GD: Pompous asshole. One of these days, I’ll get out the story about him and Atwood selling Russian atomic shells to the Pakis. You know Jim was the arms dealer and Critchfield was building a retirement nest egg so they went ahead with this. Jim’s people had been supplying the Afghan rebels with weapons to use against the Russians and the connections are there. Just think, Robert. They sold thirty shells to potential lunatic enemies. Oh, they might be thankful we helped them but in the end, they are religious fanatics and they will prove to be a real crown of thorns to us. Just an opinion, of course.

RTC: Well, Jim would like to find some way to shut you up, short of killing you. He’s not in power anymore so maybe he’ll bribe you.

GD: In my experience, Robert, those people never bribe anyone. They threaten them and yell at them, but never resort to an actual bribe. Unless, of course, they are bribing a Russian military person to get them some atomic shells. Then, they bribe.

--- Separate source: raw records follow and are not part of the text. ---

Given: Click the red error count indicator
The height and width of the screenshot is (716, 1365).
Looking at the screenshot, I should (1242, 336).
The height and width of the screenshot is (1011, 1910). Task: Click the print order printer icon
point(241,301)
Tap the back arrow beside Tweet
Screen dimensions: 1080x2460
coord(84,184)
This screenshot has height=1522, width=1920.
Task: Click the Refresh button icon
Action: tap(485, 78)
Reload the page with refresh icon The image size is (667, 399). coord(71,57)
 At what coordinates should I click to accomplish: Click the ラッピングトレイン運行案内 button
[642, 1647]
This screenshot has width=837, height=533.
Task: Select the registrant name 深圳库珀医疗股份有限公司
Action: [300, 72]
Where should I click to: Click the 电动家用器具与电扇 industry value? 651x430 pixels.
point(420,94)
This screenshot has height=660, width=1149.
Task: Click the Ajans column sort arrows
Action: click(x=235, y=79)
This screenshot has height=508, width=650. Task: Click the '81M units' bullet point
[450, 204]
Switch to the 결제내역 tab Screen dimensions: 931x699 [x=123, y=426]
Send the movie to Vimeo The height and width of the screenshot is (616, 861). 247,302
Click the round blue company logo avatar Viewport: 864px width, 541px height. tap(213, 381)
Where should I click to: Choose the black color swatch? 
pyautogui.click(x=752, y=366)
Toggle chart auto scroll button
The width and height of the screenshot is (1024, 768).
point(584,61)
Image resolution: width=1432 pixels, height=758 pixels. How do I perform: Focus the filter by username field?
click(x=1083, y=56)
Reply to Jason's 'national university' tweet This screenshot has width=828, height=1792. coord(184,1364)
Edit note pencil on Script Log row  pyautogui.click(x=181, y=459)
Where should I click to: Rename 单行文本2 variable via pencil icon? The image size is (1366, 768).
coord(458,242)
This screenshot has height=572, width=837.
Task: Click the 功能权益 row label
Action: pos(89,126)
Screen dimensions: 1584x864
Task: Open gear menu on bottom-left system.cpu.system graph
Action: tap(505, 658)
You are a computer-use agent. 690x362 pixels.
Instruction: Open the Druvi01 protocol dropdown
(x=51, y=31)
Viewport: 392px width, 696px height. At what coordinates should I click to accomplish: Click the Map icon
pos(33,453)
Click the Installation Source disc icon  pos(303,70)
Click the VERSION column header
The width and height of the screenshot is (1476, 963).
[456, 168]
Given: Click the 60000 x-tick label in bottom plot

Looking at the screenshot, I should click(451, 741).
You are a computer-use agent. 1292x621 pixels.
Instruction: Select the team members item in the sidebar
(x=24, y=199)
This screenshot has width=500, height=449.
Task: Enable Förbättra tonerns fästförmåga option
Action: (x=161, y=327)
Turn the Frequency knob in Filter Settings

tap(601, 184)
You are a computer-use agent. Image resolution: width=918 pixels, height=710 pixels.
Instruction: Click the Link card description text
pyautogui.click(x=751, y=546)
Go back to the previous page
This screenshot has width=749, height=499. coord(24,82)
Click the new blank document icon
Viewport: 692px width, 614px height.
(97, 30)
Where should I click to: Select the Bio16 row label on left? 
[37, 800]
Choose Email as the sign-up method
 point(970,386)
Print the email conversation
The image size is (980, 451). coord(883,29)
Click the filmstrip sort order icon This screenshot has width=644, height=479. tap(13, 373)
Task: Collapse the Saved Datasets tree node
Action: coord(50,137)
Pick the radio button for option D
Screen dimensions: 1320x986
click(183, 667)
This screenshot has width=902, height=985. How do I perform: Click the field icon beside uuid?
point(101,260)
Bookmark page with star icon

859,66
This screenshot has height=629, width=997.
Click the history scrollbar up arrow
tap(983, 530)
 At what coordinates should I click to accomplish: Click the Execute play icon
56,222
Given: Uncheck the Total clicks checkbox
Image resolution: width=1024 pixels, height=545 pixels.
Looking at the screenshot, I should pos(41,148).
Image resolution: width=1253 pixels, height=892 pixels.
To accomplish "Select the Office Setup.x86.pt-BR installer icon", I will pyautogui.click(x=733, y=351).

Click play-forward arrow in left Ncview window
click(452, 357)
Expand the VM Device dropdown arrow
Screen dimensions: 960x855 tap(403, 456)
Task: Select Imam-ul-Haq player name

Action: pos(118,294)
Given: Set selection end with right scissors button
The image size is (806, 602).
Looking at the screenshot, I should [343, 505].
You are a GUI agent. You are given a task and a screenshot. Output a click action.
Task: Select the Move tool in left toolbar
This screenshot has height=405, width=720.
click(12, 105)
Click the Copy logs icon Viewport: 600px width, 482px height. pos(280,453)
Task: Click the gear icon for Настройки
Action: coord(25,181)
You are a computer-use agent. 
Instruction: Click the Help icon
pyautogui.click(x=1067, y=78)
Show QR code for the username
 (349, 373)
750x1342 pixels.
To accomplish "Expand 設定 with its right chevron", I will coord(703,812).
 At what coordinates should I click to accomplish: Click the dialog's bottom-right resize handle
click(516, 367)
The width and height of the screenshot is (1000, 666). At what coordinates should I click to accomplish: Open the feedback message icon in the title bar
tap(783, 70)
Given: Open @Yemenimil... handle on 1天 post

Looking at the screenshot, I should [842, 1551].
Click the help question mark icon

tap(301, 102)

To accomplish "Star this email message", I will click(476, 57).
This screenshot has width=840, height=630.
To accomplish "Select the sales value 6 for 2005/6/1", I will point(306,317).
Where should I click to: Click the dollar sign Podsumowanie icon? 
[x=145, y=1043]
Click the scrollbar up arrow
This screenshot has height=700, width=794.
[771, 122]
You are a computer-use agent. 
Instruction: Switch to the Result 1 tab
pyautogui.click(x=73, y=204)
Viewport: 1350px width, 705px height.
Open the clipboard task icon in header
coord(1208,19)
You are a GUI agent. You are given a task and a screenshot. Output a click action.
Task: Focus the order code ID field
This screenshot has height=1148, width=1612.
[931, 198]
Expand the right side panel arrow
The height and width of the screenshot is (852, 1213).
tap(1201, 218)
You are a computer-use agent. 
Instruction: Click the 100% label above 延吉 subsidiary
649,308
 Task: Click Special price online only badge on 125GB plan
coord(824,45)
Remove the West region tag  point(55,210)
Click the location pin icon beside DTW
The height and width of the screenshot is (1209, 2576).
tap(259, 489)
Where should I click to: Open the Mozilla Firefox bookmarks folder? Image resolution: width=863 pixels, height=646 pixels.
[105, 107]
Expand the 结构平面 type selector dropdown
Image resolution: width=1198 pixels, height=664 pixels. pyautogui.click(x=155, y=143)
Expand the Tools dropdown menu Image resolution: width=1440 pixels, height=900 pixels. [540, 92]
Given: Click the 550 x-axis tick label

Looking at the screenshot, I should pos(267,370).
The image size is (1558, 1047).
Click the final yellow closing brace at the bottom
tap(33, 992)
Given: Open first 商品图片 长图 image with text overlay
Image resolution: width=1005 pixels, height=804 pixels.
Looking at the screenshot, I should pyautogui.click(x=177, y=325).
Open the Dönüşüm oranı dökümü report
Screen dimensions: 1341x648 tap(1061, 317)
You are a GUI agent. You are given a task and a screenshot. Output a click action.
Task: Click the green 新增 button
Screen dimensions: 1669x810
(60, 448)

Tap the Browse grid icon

RTC: Not to offend you, Gregory, but would you take a bribe?

GD: Depends on how much and what the issue is. Generally, people don’t try to bribe me. Threaten me, of course, or insult me, certainly, but no bribes. I wonder what would happen to Critchfield’s precious image if it ever came out? Atwood is known as a piece of worthless shit and he has no reputation to lose.

RTC: Jim is very incensed about Atwood at this point.

GD: Remember, we have a bet.

RTC: Not a real bet.

GD: I have been reading over some of this ZIPPER business, Robert. Very interesting to say the least.

RTC: Now, Gregory, we are not specific on the phone.

GD: No, no, I’m aware of that. You know, what with all the strange stories about that incident, I might have an uphill fight to get the book accepted.

RTC: Ah yes, the nut fringe. Highly entertaining material.

GD: Yes, but rather misleading.

RTC: Oh that’s why we support them, Gregory. Muddy the waters. Keep the public eye elsewhere. Away from dangerous subjects. The public loves conspiracies so we supply them. A real conspiracy is difficult to conceal, Gregory. Too many people, too many chances for leaks. Joe gets drunk and tells his brother and so on. Sometimes, we’ve had to remove people like that, but not very often. Johnson was in the know but I doubt if he’d tell Lady Bird, let alone a reporter. And officially, don’t forget that Hoover was also on board. His people can shut you down very quickly. They’ll find a machine gun under the front seat of your car and off you go, screaming innocence all the way to the big house.

GD: But what happens if an FBI man says something?

RTC: Well, they aren’t bulletproof. Bill Sullivan found that out.

GD: Oh yes, I saw the name in the ZIPPER papers.

RTC: He was Hoover’s man in that. And other projects as well. Bill and Hoover had a falling out and Hoover sacked him. Not only did he sack him, Hoover began to threaten him. I guess Bill got terminated finally because he had begun to grumble too much and to the wrong people.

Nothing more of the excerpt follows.